--- START ---
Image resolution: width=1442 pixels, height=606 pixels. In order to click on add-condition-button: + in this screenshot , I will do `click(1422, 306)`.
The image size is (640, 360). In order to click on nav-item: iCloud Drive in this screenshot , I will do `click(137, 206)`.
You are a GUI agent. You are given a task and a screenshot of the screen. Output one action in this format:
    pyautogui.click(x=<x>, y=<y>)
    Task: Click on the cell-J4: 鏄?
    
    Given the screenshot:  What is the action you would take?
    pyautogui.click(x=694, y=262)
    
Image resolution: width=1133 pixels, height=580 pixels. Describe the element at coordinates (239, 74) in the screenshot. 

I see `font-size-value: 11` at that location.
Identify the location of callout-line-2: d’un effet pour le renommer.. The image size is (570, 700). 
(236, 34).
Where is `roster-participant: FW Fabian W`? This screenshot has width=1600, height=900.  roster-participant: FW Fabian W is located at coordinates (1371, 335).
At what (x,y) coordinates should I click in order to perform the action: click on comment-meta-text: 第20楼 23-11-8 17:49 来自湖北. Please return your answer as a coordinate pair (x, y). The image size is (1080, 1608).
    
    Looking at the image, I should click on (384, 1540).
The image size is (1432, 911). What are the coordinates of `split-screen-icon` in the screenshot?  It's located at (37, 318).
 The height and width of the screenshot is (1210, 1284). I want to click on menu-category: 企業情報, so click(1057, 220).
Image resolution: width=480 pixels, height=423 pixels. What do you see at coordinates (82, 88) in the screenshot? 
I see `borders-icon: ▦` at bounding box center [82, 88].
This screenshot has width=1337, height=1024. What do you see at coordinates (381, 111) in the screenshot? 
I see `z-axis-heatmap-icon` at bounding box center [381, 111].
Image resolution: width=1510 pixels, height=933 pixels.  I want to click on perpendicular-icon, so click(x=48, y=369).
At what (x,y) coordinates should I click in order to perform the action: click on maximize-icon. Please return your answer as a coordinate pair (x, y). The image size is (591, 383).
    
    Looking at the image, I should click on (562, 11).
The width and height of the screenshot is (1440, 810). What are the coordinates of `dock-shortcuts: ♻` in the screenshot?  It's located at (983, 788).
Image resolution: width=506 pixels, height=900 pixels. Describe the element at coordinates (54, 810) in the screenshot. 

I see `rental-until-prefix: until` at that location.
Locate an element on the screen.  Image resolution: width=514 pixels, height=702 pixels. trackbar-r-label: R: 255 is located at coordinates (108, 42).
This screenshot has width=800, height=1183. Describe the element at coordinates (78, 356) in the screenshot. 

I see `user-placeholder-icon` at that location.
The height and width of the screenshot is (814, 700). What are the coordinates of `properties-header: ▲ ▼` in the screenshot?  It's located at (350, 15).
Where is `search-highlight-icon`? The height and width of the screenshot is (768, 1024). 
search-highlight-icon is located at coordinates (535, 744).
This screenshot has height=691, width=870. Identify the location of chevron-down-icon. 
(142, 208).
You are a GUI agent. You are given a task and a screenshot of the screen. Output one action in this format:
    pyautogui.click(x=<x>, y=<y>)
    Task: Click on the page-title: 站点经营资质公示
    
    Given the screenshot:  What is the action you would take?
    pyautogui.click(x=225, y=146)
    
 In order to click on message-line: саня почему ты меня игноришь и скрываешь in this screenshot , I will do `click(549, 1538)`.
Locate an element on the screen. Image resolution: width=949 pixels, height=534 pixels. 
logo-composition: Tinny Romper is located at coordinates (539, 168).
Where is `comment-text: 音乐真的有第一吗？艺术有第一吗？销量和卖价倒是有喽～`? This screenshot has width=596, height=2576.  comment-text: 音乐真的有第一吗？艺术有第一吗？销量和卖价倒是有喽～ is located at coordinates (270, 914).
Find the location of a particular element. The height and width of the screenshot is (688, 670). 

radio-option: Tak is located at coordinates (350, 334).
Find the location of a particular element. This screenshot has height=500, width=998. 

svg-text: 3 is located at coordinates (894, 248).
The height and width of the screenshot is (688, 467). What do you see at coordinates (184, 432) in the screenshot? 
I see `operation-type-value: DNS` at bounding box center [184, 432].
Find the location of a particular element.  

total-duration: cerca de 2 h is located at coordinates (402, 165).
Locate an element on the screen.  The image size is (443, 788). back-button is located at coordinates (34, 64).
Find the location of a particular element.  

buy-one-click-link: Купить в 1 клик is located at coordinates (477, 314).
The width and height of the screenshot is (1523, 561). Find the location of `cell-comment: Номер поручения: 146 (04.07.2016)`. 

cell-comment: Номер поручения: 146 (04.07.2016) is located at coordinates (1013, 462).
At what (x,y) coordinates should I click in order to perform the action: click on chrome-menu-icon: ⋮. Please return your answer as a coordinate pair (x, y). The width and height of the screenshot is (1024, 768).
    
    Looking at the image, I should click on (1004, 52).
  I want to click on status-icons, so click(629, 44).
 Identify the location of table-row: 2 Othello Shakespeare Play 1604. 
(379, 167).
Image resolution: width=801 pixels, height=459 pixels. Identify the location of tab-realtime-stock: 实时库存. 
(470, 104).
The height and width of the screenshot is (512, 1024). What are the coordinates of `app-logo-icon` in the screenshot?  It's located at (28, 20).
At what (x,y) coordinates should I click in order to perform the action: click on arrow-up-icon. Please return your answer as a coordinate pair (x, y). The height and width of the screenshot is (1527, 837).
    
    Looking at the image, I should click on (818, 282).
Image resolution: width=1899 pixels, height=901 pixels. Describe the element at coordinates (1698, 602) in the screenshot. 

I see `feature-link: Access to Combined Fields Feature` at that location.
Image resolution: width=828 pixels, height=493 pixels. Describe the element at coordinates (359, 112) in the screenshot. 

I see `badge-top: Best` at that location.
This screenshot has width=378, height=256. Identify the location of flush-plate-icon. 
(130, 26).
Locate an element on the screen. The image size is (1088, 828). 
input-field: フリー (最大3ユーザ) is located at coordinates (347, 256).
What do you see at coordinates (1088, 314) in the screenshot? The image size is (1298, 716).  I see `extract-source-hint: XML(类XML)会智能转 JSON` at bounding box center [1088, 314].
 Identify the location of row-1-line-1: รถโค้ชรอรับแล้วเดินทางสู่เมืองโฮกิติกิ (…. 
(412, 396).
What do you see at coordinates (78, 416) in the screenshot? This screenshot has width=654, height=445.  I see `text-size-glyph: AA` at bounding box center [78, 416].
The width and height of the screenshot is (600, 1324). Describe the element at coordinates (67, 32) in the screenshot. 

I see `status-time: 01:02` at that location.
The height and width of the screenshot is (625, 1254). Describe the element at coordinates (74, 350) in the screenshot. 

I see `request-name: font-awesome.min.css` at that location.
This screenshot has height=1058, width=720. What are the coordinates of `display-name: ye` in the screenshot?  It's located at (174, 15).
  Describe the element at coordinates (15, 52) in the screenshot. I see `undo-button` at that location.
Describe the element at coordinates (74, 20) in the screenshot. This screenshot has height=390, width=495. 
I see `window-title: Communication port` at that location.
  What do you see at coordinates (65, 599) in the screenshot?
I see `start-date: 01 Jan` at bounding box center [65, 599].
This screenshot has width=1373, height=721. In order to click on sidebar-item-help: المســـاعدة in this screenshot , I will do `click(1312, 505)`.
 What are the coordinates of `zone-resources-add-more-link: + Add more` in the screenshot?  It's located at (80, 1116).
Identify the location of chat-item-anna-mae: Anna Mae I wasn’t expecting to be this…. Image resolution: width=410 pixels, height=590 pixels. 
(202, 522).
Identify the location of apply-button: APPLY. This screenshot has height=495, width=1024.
--- END ---
» PROBLEM REQUIREMENTS
How many lines in the rows above contain the string "text"? Reply with the number alone.

» YOUR RESPONSE
4